▶ [What you have to do] Copy out the data below from the line containing "The height and width of the screenshot is (598, 1568)." to the line containing "The image size is (620, 363).", both lines included, with all images left out.

[[ Given data open ]]

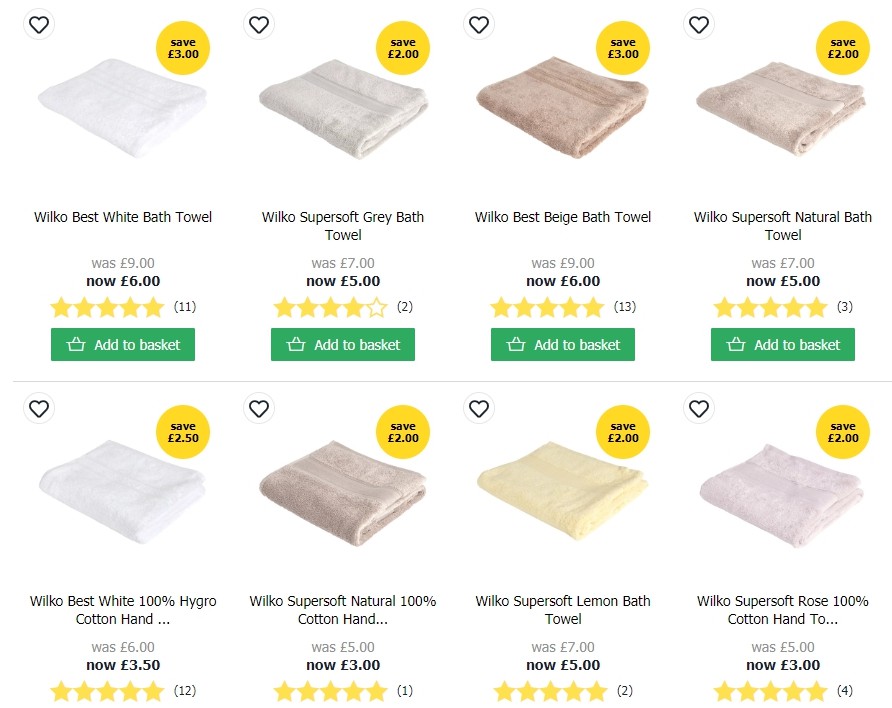Favorite the Wilko Supersoft Grey Bath Towel
The height and width of the screenshot is (708, 892).
[259, 24]
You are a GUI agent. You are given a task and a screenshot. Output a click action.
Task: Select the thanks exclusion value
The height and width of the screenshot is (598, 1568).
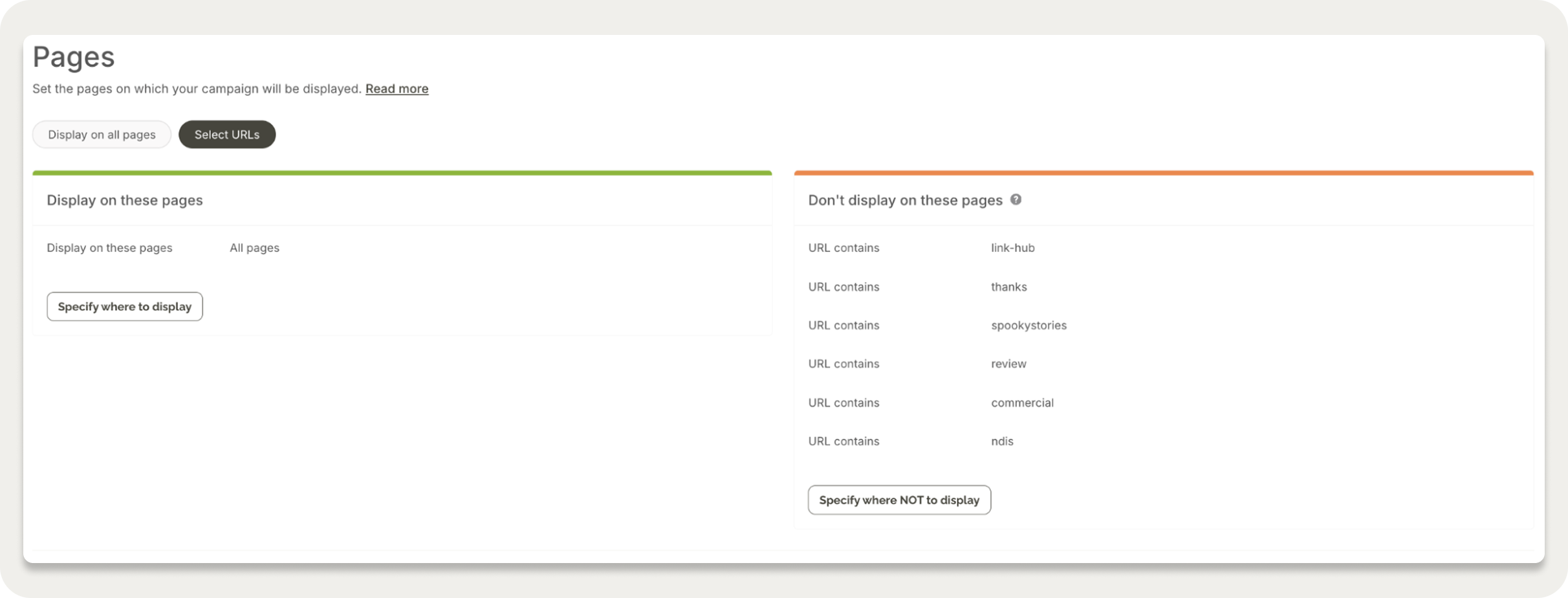pos(1008,287)
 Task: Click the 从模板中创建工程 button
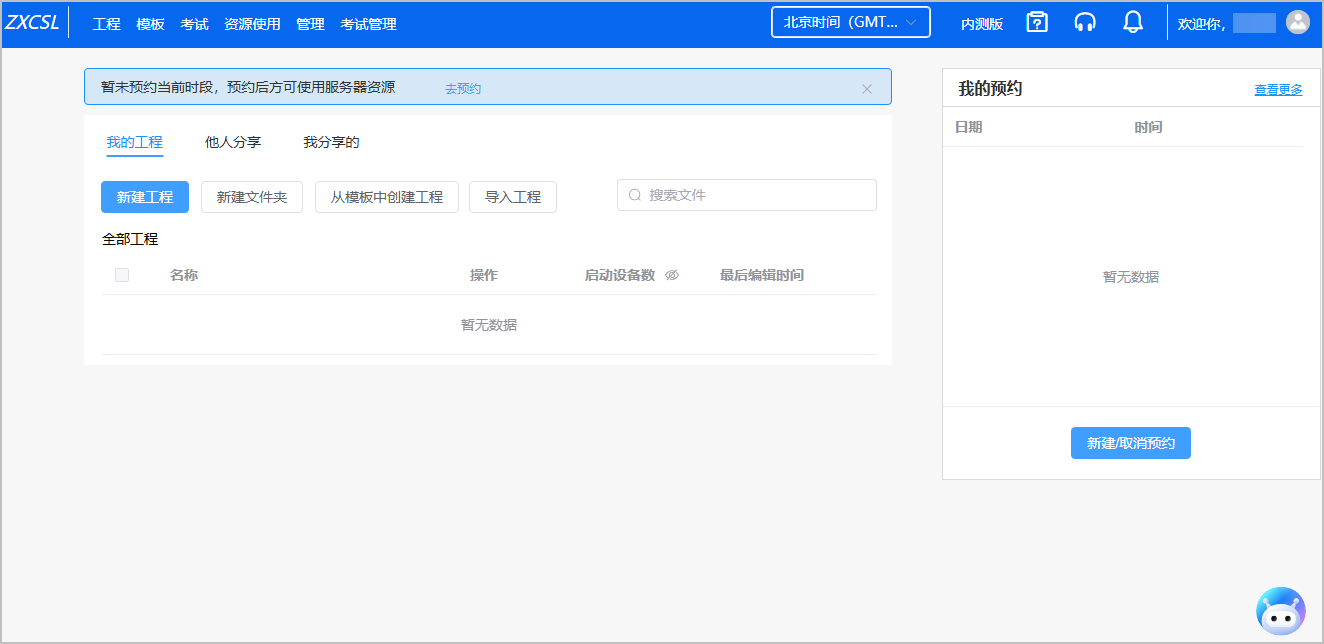[386, 197]
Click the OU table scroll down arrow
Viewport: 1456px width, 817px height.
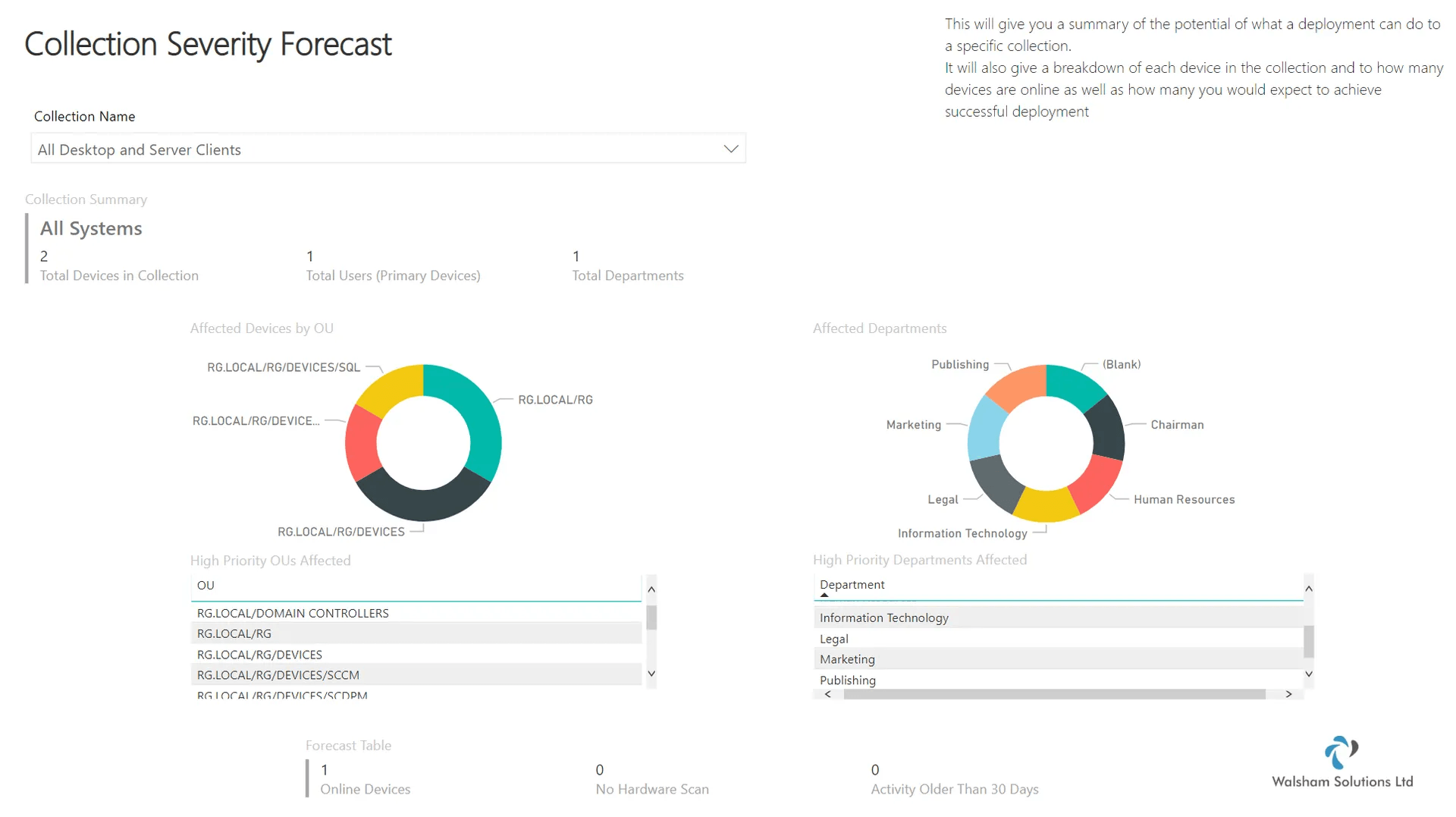pyautogui.click(x=651, y=674)
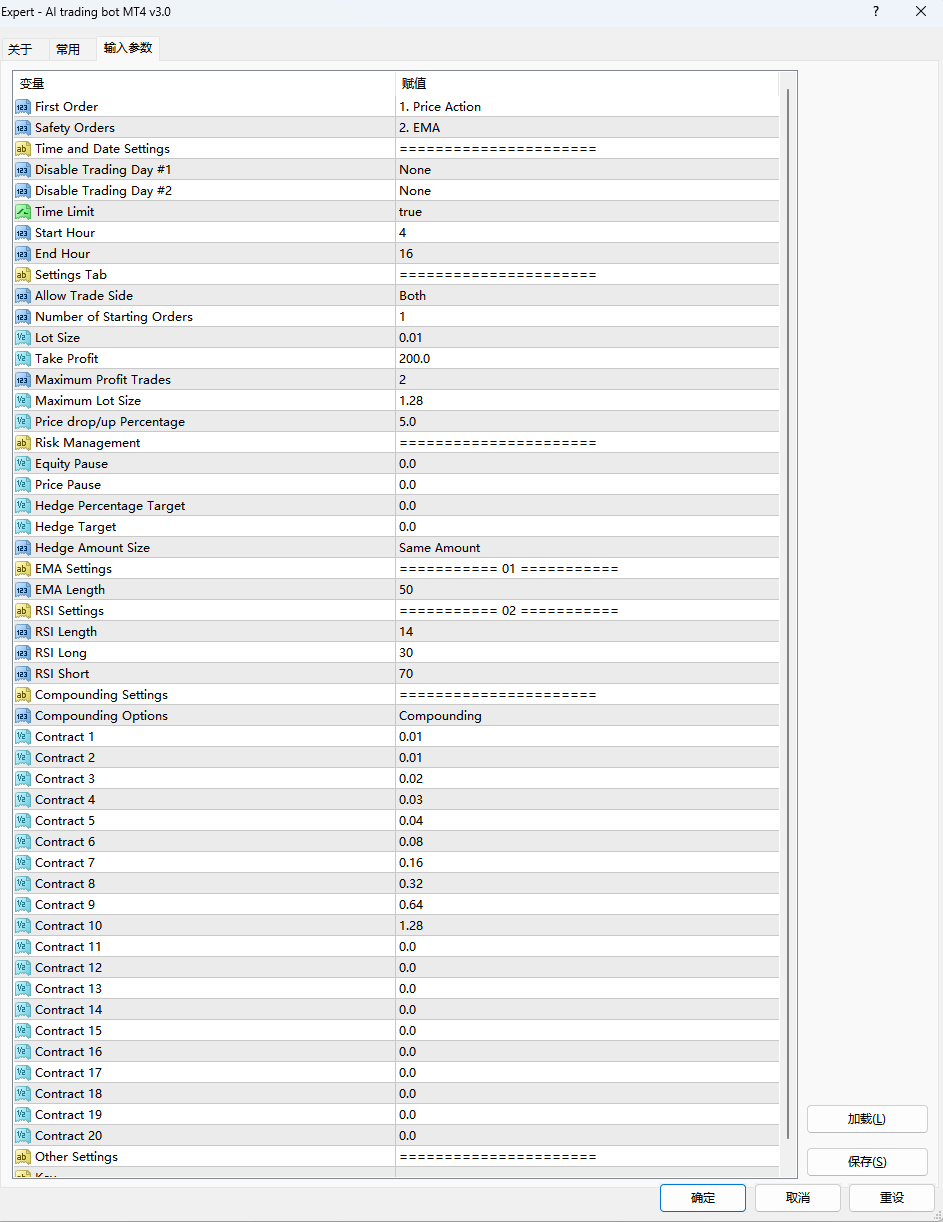Click the EMA Length integer icon
Viewport: 943px width, 1222px height.
click(x=23, y=590)
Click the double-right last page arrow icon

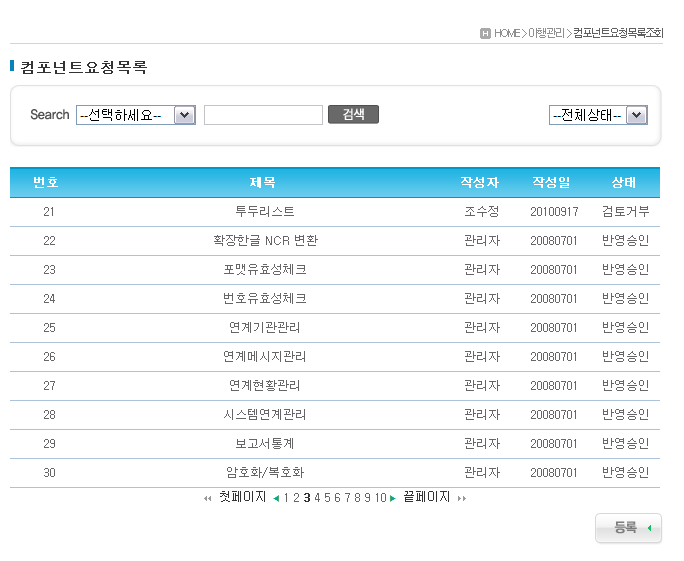tap(462, 498)
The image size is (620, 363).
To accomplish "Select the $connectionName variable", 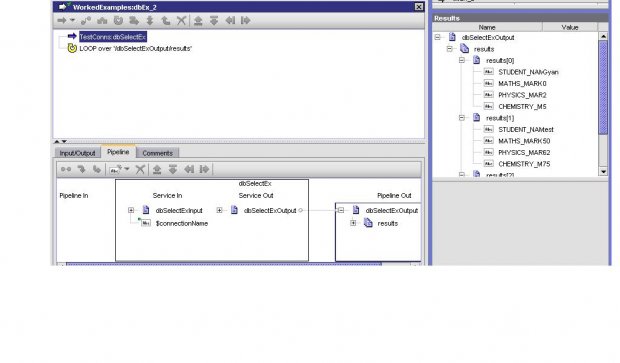I will pos(182,223).
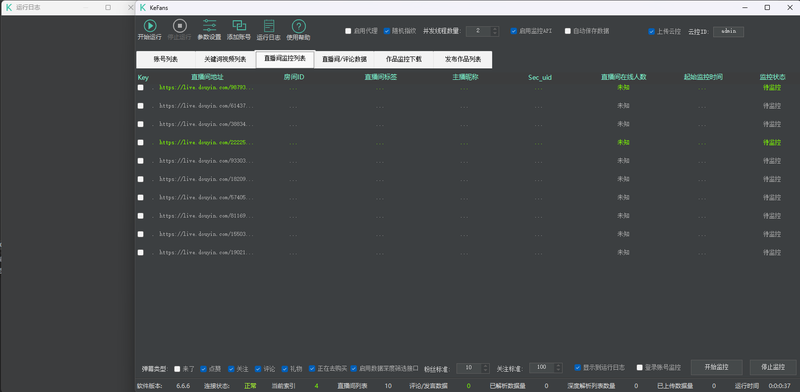Toggle the 随机指纹 checkbox
Image resolution: width=800 pixels, height=392 pixels.
pos(387,31)
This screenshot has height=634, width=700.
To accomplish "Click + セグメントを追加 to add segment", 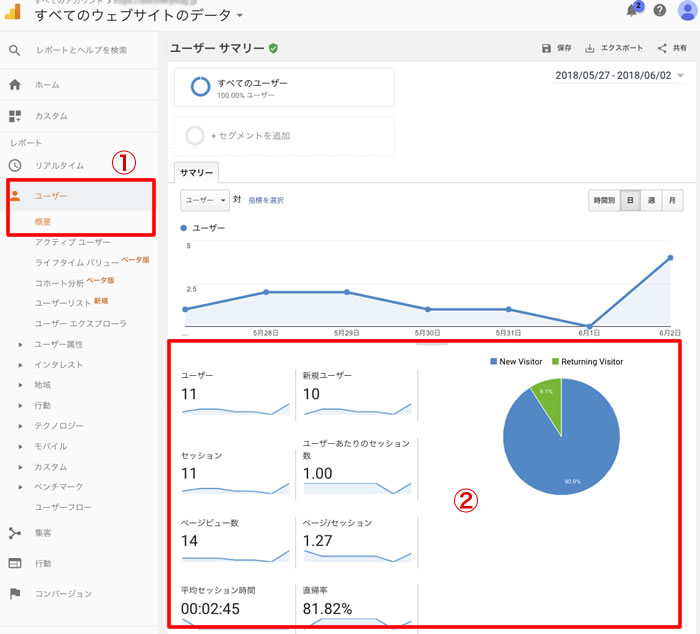I will (284, 136).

[[ Given data closed ]]

▶ [Answer]
The height and width of the screenshot is (598, 1568).
pos(1008,287)
 Task: Click the 从模板中创建工程 button
[386, 197]
Click the OU table scroll down arrow
Viewport: 1456px width, 817px height.
pyautogui.click(x=651, y=674)
Click the EMA Length integer icon
Viewport: 943px width, 1222px height.
click(x=23, y=590)
Click the double-right last page arrow icon

tap(462, 498)
The image size is (620, 363).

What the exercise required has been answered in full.